Internal Compounders - Story of 2013?
Board: Berkshire Hathaway
At the risk of being repetitive, I believe that companies capable of strong internal compounding are almost sure to be favored by Mr. Market once the dust settles on the fiscal cliff and people figure out how valuable the deferred tax liability can be. A couple of examples:
Scenario 1: Top rate taxpayer. Capital gains tax rises from 15% to 23.8% (including the Medicare investment tax). Dividend tax rises from 15% to 43.4% (including the Medicare investment tax. The investor has $100,000 to invest. Company A can compound internally at 10% per year. Company B can earn 10% per year but cannot compound internally and pays a 10% dividend. The investor either purchases $100,000 of Company A and does nothing for ten years or purchases $100,000 of Company B and reinvests his after-tax dividend in new shares. After ten years, the shares are sold. Here are the scenarios:
The $100,000 investment in company A yields $221,443 after tax, a compound annual return of 8.3%. The $100,000 investment in company B yields $173,423 after tax, a compound annual return of 5.7%. That is a huge difference.

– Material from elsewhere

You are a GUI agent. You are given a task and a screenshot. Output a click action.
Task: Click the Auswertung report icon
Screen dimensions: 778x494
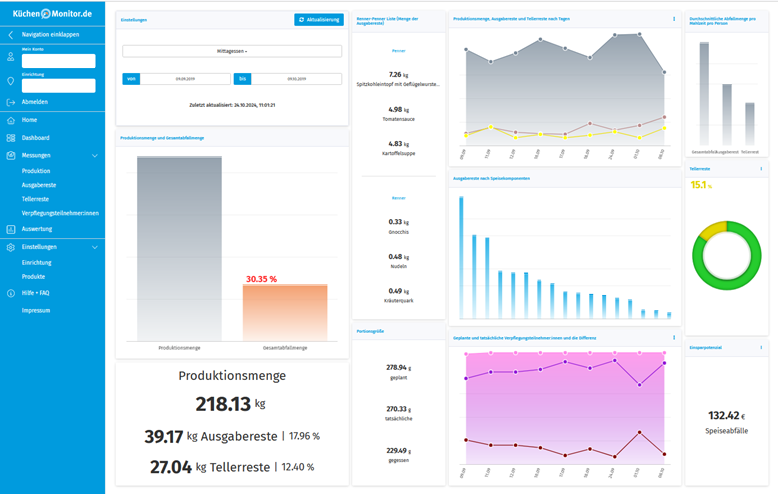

Scenario 2: Middle income taxpayer. Repeat Scenario 1 except the capital gains tax rises from 15% to 20% and the dividend tax rises from 15% to 28%. This is what the scenario looks like:
The $100,000 investment in company A yields $227,499 after tax, annualized compound return of 8.6%. The investment in Company B yields $200,423, a compound return of 7.2%. A very significant difference.

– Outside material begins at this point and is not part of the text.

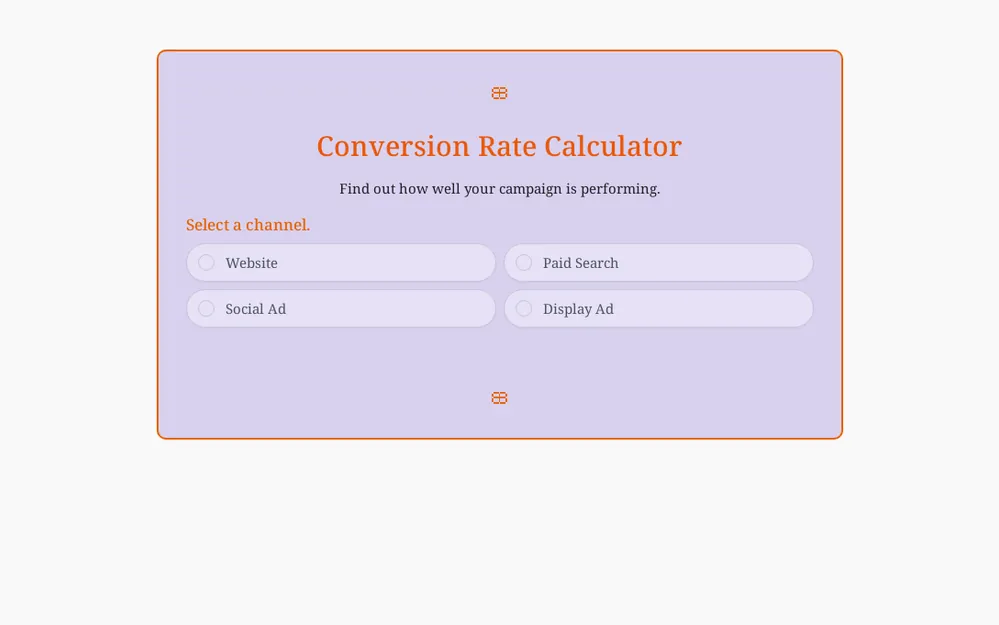Viewport: 999px width, 625px height.
Task: Click the "Social Ad" option label text
Action: tap(255, 309)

I have zero faith in the "efficient market" but even Mr. Market should be able to see this and adjust the valuation of companies capable of internal compounding accordingly. There are not many companies capable of compounding internally and they should be worth a premium in the upcoming tax regime.

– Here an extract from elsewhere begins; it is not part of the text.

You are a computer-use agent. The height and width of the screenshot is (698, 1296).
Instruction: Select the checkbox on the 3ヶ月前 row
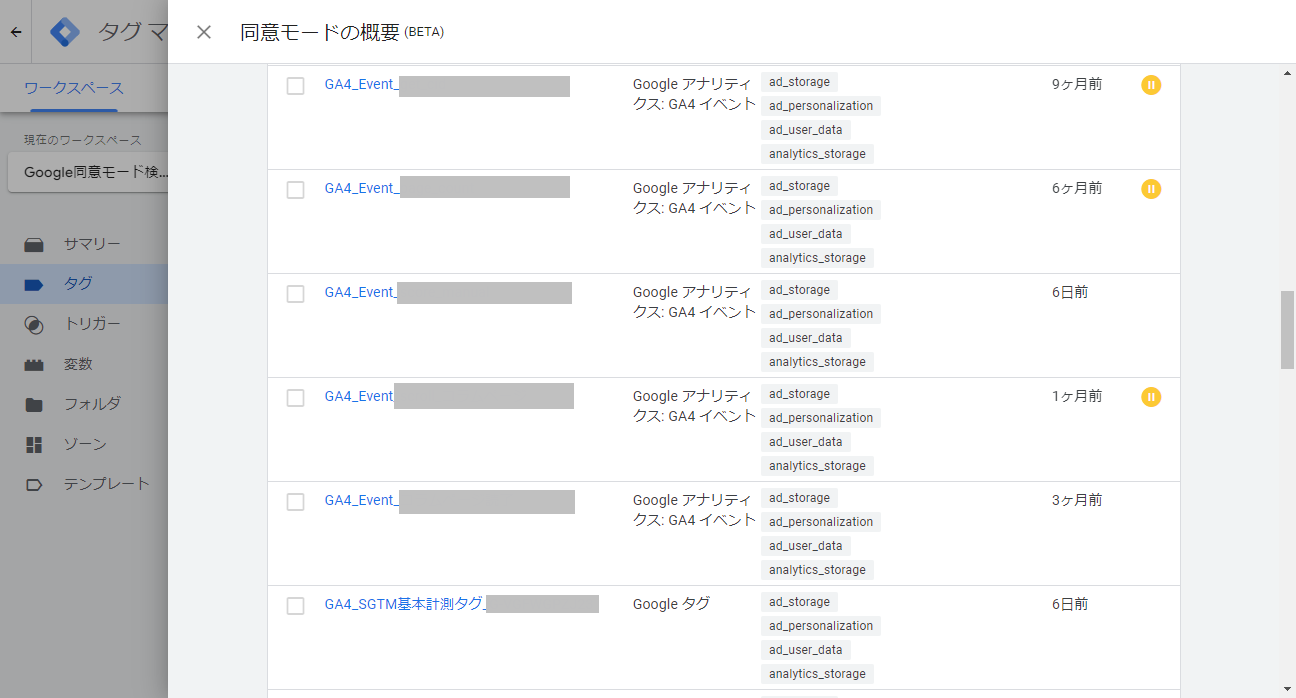295,502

Of course, Berkshire is one of the few companies with a demonstrated record of being able to compound internally due to the much derided "conglomerate" model that allows for shifting of capital between subsidiaries in a tax efficient manner. On a smaller scale, Markel is attempting the same model and is likely to achieve a higher internal rate of compounding vs. Berkshire if the attempt succeeds. Despite this, both trade at valuation levels near historic lows.